L’Allemagne a revu à la baisse son objectif de remplissage des réserves de gaz, initialement fixé par le gouvernement pour éviter une crise énergétique, à la faveur de l’atténuation des goulets d’étranglement de l’approvisionnement. Toutefois, certains analystes mettent en garde contre les risques persistants, notamment en cas d’hiver plus rigoureux que prévu.

Face à l’invasion de l’Ukraine par la Russie et à la chute soudaine des importations de gaz russe, l’Allemagne avait mis en place en juin 2022 un plan d’urgence en trois étapes visant à réduire sa dépendance au gaz russe.

Depuis, le pays a construit plusieurs terminaux de gaz naturel liquéfié (GNL) et signé des accords avec le Qatar, Oman, la Norvège et d’autres partenaires afin de diversifier ses sources d’approvisionnement.

La ministre de l’Économie, Katherina Reiche, a déclaré que l’approvisionnement en gaz de l’Allemagne était désormais sécurisé et ne remplissait plus les conditions requises pour maintenir le niveau d’alerte de son plan d’urgence.

L’Allemagne a cessé d’importer du gaz russe par gazoduc et aucun GNL russe n’arrive désormais dans ses terminaux, a précisé Reiche. Elle a ajouté qu’il n’était plus nécessaire que le gouvernement procède au remplissage des réserves nationales via sa plateforme de négoce, compte tenu de la stabilité de la situation d’approvisionnement.

En mars, les partis de la coalition au pouvoir en Allemagne ont convenu de supprimer une taxe sur le stockage du gaz instaurée en 2022 pour compenser les coûts élevés liés au remplacement des approvisionnements russes. Cette mesure devrait permettre aux consommateurs d’économiser environ 3,4 milliards d’euros (€3,4 milliards), une baisse qui se répercutera sur leurs factures d’énergie.

Le niveau d’alerte précoce, premier des trois stades de crise, restera toutefois en vigueur afin de permettre au gouvernement de surveiller de près la situation de l’approvisionnement.

« Le marché est encore capable de faire face à cette perturbation ou à cette demande sans qu’il soit nécessaire de recourir à des mesures non fondées sur le marché », a déclaré Reiche aux journalistes à Berlin.

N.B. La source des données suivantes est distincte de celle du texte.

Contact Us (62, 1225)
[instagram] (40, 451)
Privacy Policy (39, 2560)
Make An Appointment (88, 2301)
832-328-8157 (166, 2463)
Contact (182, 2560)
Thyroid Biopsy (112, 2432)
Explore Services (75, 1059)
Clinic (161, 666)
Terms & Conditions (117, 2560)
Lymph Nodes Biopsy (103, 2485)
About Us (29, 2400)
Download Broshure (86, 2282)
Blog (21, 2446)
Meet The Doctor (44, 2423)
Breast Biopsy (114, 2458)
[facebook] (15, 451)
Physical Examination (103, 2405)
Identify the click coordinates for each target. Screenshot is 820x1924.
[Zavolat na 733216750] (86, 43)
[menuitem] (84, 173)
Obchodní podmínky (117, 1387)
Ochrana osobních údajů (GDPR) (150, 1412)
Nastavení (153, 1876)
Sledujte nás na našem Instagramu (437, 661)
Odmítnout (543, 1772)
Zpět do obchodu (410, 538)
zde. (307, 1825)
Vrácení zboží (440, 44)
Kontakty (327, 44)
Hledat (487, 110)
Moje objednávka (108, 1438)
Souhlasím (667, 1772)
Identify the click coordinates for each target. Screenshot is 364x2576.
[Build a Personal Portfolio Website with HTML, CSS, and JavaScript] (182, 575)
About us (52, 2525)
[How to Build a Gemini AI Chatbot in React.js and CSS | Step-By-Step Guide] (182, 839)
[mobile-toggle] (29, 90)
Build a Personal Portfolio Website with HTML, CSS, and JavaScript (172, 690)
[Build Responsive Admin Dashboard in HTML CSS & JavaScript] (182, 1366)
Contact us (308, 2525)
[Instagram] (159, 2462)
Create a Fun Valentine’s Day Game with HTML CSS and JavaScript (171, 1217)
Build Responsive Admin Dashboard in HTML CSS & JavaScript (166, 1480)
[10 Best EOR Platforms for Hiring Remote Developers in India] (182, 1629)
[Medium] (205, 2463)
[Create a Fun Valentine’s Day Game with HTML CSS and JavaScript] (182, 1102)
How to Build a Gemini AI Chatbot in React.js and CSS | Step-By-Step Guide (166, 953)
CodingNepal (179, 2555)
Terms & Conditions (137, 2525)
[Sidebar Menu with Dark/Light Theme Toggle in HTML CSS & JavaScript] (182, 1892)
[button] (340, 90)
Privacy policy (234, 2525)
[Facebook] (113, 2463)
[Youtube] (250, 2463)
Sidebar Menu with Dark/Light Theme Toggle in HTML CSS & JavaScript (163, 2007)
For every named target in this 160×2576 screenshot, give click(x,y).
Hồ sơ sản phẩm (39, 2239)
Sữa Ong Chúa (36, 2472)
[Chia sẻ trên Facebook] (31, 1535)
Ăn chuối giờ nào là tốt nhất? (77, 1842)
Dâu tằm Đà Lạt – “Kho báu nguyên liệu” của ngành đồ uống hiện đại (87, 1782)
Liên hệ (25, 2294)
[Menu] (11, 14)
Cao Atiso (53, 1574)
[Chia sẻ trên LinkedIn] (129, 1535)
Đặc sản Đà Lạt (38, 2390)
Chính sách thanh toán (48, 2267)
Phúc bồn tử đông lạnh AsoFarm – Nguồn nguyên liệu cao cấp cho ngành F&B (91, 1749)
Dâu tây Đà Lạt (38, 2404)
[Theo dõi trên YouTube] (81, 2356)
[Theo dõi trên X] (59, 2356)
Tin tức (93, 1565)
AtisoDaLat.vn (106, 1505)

Alex Froley, analyste principal du GNL chez ICIS, estime que le marché du gaz s’est stabilisé, les prix du pétrole et du gaz ayant fléchi après le cessez-le-feu entre l’Iran et Israël et l’arrivée de nouvelles livraisons en provenance du Canada et des États-Unis.

Il avertit toutefois que l’Europe devra maintenir des prix du gaz suffisamment élevés durant l’été pour garantir des niveaux de stockage adéquats, face à la concurrence de l’Asie.

RISQUE HIVERNAL

Les réserves de gaz de l’Allemagne sont actuellement remplies à environ 50 %, mais l’activité de stockage s’est nettement intensifiée, a indiqué Reiche.

En avril, le gouvernement a modifié les seuils de remplissage requis pour l’hiver prochain, abaissant l’objectif à 80 % d’ici au 1er novembre, contre 90 % auparavant.

Les analystes préviennent que cette réduction pourrait s’avérer risquée si l’hiver s’avérait plus froid que prévu ou si des événements politiques et des conflits entre nations venaient perturber l’approvisionnement.

« À ce stade, il semble que le niveau de remplissage des stocks sera compris entre 75 et 80 % à l’approche de l’hiver si la situation reste inchangée, ce qui atteint l’objectif fixé, mais reste risqué pour la saison hivernale », a confié une source du secteur à Reuters, ajoutant qu’un tel niveau de stockage pour l’hiver était « très inhabituel ».

Les prix du gaz se sont stabilisés autour de 34 euros par mégawattheure, soit encore le double des niveaux d’avant la crise énergétique.

« Il pourrait encore y avoir des prix élevés l’hiver prochain en cas de froid exceptionnel, d’autant que la géopolitique mondiale et les conflits restent imprévisibles. Mais les fondamentaux semblent plus favorables pour le moment », estime Froley d’ICIS.